As the cruel year came to an end — that’s what stands out about these past few difficult months: the triumph of surviving in spite of it all.
Many are worse off than others. They are in mourning; they are on the cusp of being broke, or evicted.
Phrases both new and familiar will carry over into this new year, if only because the challenges they represent remain: I Can’t Breathe. Black Lives Matter. Defund the Police. Stop the Steal. Fake News. You’re on Mute.
This new year — more than most — offers South Floridians the privilege of regrouping, reassessing what gives our lives real meaning. It is 2020’s bittersweet gift.

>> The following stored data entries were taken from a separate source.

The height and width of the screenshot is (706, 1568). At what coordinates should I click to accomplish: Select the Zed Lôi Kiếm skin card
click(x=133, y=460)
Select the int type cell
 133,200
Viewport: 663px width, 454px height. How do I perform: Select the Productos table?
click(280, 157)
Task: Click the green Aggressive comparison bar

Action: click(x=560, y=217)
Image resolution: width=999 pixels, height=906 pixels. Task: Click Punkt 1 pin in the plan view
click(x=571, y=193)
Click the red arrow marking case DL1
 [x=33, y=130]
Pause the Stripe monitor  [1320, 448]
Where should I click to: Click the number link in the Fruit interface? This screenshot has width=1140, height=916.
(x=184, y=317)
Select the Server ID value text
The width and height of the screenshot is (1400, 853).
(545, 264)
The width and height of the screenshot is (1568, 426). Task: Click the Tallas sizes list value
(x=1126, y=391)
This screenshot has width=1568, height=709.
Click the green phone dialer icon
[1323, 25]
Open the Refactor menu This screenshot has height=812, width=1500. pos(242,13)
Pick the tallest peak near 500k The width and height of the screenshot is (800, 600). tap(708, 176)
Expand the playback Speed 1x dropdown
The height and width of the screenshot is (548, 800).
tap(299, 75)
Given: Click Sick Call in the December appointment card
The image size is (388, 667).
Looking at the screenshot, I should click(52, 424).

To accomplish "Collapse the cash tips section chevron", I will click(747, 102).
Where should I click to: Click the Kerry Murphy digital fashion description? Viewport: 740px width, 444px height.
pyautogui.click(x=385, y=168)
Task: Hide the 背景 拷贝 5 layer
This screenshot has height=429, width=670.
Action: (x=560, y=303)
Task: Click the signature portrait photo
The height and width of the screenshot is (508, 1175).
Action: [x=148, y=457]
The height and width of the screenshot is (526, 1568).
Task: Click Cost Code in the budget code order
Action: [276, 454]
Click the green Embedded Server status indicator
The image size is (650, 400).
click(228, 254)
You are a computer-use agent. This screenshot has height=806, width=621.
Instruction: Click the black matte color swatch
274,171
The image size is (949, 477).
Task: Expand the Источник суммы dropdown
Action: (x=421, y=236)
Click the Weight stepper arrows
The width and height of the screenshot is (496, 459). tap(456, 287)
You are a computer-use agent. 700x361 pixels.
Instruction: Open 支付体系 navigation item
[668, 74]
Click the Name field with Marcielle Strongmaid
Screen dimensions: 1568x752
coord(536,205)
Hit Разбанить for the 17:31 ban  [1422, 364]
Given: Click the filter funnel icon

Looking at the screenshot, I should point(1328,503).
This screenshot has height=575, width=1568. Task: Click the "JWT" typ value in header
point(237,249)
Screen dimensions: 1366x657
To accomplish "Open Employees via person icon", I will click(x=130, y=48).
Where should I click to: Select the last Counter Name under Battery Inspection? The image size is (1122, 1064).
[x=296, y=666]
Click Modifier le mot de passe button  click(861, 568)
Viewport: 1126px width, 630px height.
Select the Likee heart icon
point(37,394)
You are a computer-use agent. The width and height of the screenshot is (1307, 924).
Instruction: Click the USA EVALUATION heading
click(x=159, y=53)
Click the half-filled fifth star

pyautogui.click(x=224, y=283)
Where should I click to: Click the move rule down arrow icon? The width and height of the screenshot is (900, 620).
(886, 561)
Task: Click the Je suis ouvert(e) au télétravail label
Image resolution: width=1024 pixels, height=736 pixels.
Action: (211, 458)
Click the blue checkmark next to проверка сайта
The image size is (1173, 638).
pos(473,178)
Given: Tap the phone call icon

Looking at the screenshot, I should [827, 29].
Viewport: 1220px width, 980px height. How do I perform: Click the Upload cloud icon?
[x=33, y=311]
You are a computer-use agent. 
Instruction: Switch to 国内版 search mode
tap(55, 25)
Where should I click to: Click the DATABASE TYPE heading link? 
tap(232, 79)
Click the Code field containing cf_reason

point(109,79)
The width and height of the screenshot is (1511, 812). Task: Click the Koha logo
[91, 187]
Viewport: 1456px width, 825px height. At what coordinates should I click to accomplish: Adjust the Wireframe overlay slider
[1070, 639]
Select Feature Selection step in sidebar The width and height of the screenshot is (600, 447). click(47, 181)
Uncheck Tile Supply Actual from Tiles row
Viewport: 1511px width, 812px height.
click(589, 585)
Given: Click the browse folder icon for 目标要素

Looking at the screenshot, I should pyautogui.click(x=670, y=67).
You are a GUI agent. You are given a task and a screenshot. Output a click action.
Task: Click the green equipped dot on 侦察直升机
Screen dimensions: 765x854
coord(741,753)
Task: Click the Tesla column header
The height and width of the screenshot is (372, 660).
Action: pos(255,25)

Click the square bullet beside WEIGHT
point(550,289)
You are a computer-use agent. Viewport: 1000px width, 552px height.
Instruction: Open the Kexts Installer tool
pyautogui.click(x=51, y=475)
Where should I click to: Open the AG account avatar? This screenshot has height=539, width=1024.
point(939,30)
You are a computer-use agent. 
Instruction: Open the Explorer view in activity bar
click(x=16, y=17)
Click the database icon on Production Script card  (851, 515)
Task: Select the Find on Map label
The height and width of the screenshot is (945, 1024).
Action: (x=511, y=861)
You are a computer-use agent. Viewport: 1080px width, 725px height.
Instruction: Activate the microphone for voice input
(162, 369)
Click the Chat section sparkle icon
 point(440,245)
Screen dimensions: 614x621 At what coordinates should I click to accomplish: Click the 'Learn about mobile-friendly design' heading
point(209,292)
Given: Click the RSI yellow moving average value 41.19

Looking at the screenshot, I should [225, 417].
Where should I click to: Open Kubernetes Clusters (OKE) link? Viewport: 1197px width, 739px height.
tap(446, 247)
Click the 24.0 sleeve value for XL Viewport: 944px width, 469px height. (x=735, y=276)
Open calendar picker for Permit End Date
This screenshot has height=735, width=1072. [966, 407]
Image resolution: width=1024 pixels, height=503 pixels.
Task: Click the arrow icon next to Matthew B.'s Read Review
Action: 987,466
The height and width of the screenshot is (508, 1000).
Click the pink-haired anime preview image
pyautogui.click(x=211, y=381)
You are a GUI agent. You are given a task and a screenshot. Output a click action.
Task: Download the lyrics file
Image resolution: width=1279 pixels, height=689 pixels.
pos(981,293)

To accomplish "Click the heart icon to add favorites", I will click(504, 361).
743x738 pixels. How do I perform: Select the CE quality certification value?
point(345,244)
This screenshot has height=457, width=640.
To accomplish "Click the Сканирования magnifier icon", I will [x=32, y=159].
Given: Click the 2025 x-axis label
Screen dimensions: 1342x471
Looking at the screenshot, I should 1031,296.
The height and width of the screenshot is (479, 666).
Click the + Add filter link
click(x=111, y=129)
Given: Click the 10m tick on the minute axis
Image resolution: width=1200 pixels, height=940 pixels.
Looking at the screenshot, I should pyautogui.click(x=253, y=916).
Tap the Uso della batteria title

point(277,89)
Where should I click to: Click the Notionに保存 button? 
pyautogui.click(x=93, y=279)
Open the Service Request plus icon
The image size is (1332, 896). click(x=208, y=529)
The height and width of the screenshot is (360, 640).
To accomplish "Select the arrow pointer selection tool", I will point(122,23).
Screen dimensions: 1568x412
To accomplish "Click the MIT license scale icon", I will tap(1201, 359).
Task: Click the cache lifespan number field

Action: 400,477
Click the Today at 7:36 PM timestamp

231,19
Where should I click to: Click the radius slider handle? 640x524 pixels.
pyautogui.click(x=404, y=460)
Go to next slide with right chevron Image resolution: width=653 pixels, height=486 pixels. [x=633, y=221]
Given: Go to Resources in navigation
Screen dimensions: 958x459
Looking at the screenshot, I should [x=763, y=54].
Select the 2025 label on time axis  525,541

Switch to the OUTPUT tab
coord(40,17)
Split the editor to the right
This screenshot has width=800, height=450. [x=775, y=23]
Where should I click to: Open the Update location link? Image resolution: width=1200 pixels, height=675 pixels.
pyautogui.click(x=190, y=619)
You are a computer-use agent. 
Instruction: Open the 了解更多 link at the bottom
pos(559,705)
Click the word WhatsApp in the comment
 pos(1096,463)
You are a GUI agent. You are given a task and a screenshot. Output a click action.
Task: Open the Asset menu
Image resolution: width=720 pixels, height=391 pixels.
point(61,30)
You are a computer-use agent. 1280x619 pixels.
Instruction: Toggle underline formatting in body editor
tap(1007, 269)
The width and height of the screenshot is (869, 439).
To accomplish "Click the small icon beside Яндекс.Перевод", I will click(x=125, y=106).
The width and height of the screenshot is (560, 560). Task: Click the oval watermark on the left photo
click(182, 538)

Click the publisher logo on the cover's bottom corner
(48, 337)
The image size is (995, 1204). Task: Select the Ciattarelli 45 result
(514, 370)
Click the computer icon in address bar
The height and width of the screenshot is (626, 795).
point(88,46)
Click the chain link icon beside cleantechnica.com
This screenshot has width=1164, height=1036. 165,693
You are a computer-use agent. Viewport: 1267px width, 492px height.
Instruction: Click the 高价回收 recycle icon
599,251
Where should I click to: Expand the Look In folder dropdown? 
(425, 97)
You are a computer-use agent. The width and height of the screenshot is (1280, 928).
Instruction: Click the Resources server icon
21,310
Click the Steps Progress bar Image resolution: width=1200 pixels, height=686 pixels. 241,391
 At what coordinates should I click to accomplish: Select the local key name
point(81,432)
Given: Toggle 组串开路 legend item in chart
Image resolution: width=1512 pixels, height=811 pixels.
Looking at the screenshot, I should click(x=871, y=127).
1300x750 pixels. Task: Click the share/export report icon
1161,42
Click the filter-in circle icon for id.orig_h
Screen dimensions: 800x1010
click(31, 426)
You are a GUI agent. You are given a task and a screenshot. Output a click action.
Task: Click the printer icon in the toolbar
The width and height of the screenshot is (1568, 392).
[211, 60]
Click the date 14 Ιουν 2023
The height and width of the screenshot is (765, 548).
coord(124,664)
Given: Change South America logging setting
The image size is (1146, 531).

One of the best ways that we can pay tribute to our own resilience, while honoring those who willingly put their health and safety on the line to save others — and especially those who made sacrifices that were unexpectedly foisted upon them — is to wear the mask and, when available, get the COVID-19 vaccination.
The time for cynicism, skepticism and doubt based solely on lies and conspriacy theories is over. The befuddling indifference to anyone else’s well-being, shown by belligerently refusing to wear a mask has gotten old. On the last day of the year, Florida reported a recording-breaking one-day high of 17,192 cases
of COVID-19.
It’s a chilling way to start the new year.
Get the facts. Wear a mask. Get vaccinated. A new year is here, with all the hope that has
always conjured up in our lives: renewal, rebirth. Another chance to live.
In spite of everything — or, maybe, because of it — Happy New Year.